During the phase of setting up the model, training and test set partitioning involved the following. A cross-validation analysis was performed on the training set, and the training set was divided into five subsets. As a result, the cross-validation training and test set accuracy score results were compared. The test results from the model were determined to have an 80% accuracy score in XGBboost (eXtreme gradient boosting), a 77.5% accuracy score for gradient boosting, and a 61.25% accuracy score for the artificial neural networks.
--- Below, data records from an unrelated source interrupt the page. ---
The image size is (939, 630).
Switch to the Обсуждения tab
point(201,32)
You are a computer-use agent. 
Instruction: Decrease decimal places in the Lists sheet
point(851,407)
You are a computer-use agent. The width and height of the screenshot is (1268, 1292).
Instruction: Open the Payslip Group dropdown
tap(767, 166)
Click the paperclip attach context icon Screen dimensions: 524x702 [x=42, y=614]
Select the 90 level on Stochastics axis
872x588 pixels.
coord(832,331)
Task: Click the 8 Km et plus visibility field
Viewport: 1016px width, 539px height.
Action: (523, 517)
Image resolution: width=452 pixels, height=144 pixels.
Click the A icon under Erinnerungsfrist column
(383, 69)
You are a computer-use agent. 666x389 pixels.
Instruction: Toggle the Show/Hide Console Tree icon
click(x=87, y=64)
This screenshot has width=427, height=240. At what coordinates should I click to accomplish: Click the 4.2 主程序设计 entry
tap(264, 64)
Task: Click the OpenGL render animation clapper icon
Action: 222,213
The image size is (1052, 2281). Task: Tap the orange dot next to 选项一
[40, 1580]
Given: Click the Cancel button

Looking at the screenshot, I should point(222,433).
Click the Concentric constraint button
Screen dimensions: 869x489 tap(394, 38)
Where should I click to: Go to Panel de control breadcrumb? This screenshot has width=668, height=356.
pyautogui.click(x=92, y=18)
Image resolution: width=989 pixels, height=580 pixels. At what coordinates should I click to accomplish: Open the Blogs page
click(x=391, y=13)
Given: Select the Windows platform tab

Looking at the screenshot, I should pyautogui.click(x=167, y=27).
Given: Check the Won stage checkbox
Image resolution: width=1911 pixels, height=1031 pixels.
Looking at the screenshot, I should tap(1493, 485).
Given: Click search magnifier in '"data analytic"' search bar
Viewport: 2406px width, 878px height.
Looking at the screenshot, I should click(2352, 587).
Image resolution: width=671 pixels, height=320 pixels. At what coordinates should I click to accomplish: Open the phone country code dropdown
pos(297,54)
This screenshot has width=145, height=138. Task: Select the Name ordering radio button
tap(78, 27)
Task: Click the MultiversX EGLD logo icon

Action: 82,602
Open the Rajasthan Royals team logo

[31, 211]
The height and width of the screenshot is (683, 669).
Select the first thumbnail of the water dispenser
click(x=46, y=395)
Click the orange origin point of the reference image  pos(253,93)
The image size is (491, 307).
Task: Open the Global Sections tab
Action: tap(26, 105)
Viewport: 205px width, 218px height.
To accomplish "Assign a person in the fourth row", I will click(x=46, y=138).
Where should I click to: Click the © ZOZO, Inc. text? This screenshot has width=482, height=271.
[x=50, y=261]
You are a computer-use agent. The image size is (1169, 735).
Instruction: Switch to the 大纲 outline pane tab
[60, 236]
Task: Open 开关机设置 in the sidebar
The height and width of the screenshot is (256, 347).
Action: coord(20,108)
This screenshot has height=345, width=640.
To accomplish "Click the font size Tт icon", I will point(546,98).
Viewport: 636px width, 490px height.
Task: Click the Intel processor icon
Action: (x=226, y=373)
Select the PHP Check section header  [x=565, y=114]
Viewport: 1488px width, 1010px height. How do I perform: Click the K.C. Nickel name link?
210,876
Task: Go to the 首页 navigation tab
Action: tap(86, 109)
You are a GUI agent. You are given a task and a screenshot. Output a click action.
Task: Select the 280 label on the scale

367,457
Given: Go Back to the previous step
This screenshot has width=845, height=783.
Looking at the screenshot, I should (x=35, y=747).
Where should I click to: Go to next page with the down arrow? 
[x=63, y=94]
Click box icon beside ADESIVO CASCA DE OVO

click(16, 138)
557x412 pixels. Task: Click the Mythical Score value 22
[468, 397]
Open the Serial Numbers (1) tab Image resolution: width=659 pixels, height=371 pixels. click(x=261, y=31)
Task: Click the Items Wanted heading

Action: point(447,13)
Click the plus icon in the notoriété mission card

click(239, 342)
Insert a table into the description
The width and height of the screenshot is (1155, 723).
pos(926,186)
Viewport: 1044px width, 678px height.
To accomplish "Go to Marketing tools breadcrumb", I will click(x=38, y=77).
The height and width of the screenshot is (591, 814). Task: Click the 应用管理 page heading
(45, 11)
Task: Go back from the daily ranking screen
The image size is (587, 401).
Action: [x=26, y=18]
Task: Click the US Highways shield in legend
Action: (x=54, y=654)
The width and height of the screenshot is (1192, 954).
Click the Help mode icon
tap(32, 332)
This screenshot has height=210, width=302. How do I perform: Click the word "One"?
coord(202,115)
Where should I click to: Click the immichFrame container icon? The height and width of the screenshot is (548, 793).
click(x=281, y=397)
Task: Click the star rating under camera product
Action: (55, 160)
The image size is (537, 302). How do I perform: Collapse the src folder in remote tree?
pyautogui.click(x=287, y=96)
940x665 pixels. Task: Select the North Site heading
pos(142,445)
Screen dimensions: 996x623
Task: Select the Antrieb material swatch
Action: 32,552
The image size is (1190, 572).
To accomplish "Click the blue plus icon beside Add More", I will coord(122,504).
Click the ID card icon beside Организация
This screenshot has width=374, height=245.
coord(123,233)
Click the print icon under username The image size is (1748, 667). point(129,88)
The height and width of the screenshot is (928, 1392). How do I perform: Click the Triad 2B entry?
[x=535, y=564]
The study has preferred the XGBoost algorithm model with its 80% accuracy score and 82% score for area under the receiving operating characteristics curve (ROC-AUC). The model’s ROC curve is shown in figure 12, and the area below the curve (AUC) is 82%. The XGBoost’s confusion matrix is also shown in figure 8 and reveals our model’s predictive performance power. In this context, the probability of success is estimated based on a 52% classification threshold using 80 observational test data with the model possessing the highest performance. Ratings of A, B, C, D, or E were given to the companies based on their probability of success.
This study presents a model that is able to provide companies with a reliable scorecard/ rating model in a shorter time by taking only their cash flow statement in terms of financial data. In this way, banks can manage risk appetite with maximum optimization and provide extra customer satisfaction with faster analyses. This study involves rapid credit score rating and can at the very least provide solutions to companies’ short-term loan demands.